Status: CHAPTER SIX UP NOW. PLEASE COMMENT!

Poison

I Ask Myself What Could Go Wrong

It all started on May 13, 2009; it was the Believers Never Die Part Deux tour. I was coming down the stairs from a meet and greet with Fall Out Boy and our eyes locked. Have you ever had that kind of moment? Where you’re just lost in somebody else’s eyes and face so completely you forget what’s going on? I bet you have. Well he smiled at me with this big toothy smile and nodded his head back, beckoning me down the stairs – towards him and his meet and greet. Before I knew it, my feet had led me to stand right in front of this gorgeous man. Mind you, I was only seventeen at the time so every rockstar is was gorgeous at the time; but Jack was special. Always had been, always will be.

“Hey,” I smiled in Jack’s direction as I pushed a piece of my blonde hair behind my hair. Being only five foot and three inches, Jack is a practically a giant to me at six something.

“Hi, I’m Jack,” He stuck out his hand. “What’s your name?”

It took a second of his hand just hanging there before it dawned on me that I should actually reach out and shake it, “Um, Jade.”

Taking his hand back; Jack looked me up and down with a smug look on his face; I felt like I was being judged for probably a split second. But that was before a sly grin broke out on his face and he laughed. Had I said something that was funny?
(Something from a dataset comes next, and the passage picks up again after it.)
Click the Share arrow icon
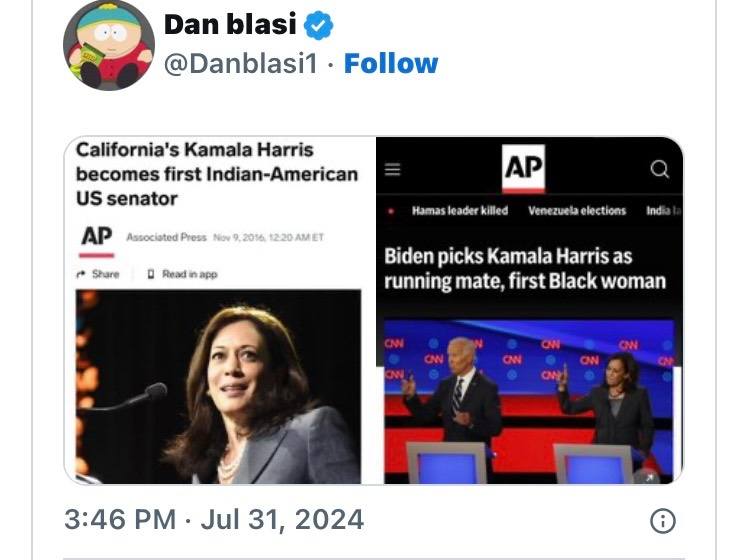 coord(81,274)
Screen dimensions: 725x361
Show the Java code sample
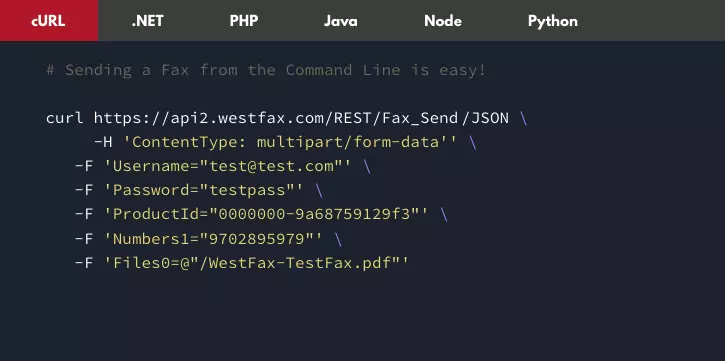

“A Fall Out Boy girl, huh?” The ice had been broken and I don’t think we ever stopped talking that day. Of course we had to take a brief break when he had to go out on stage and rock Columbus in the fleeting rain. Jack was soon back at my side and leading me towards All Time Low’s bus after their half hour set. I didn’t know what was going on, but maybe if I had at the time. This could’ve turned out differently.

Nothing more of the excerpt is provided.